BIDs often put on events, liaise with councils and other organisations and work to improve town centres.

Many London town centres now have one – in both Labour and Tory areas.

Greenwich Council seem somewhat resistant given their silo-like mentality at times and wanting to retain power. Which is fine if capable and doing a good job. Various areas of Woolwich town centre show otherwise.

Town centre management

Does the condition of this area, amongst others, point to a lack of a lack of strategic direction and effective management across some of Woolwich? Unlike most major town centres, there’s also been no town centre manager to effectively keep on top of issues.

Is that a factor in effective measures and powers to improve the area not being used?

One such power is Section 215 notices which local authorities can issue to building and land owners to force improvements on buildings in poor condition. This building is certainly worthy of one:

You may remember the saga on Plumstead High Street of a building falling into disrepair over at least a decade. Only after the issuing of a S215 notice, after local resident pressure, has the landlord finally acted to repair and renovate the building.

Effective management should be doing such measures as a matter of course. Woolwich doesn’t appear to have it.

Conservation Zone

Another curious issue is a island area between Hare Street and Powis Street, that has long been threatened with demolition. The now-restored art deco former co-op on Powis Street was in line for demolition for a car park in the 2000s.

Now restored

Yet by 2012 the area was recommended as becoming a conservation due to the number of attractive buildings. That has not happened.

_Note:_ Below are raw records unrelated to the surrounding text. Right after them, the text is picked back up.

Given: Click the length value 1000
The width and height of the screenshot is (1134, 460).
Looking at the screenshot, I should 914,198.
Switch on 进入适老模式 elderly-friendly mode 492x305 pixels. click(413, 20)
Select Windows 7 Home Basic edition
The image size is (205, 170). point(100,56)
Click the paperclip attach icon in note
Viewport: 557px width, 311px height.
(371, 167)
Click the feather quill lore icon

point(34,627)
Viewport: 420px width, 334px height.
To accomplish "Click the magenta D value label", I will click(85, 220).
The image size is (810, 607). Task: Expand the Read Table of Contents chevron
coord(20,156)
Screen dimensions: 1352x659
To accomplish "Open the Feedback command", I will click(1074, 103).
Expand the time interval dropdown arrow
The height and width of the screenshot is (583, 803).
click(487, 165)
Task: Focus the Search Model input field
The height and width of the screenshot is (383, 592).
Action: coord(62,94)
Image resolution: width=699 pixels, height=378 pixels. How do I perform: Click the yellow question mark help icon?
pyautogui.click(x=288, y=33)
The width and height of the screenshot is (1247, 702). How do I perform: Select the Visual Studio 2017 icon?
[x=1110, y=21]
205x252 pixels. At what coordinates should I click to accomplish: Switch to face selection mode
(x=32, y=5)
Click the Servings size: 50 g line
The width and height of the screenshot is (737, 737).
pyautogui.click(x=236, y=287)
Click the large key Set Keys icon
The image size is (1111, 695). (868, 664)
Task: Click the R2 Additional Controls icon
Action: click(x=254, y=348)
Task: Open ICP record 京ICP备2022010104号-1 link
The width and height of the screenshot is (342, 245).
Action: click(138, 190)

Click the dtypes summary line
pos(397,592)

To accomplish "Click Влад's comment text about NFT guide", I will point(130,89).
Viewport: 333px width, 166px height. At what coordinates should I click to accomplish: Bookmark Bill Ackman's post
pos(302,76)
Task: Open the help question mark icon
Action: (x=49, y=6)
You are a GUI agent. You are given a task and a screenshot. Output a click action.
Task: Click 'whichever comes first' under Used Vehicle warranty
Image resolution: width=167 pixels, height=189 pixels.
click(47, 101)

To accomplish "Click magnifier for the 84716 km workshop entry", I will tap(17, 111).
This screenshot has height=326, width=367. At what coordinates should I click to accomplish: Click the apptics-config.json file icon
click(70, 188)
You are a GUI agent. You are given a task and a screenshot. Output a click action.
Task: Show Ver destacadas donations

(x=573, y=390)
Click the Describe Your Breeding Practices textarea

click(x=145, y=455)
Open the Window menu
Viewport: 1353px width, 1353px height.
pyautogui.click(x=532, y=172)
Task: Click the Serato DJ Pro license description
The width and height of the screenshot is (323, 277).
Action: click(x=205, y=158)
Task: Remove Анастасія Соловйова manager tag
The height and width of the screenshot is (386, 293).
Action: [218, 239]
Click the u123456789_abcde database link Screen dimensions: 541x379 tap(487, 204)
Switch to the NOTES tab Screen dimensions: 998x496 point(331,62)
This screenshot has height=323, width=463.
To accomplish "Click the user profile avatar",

With news of Woolwich’s covered market being listed, there’s still areas of the town’s history under threat around here.

Once such spot is Mortgrammit Square, which I covered here, which lies off Hare Street, as plans for wholesale demolition are submitted.

Green shoots

It’s not all bad though. Some businesses are moving into long vacant units on Hare Street. One is Energie Fitness which opens in early December, and another is an African restaurant.

If momentum is to be continued then neglected buildings need improving and the authority has a crucial role in doing so. It’s far cheaper and easier than projects such as the Creative District, though less noticeable and sexy.

A town centre manager could get that done. A new organisation for the town centre would be a massive help too. Add in Section 106 and CIL money and the basis of potentially transformed western end of Woolwich town centre emerges.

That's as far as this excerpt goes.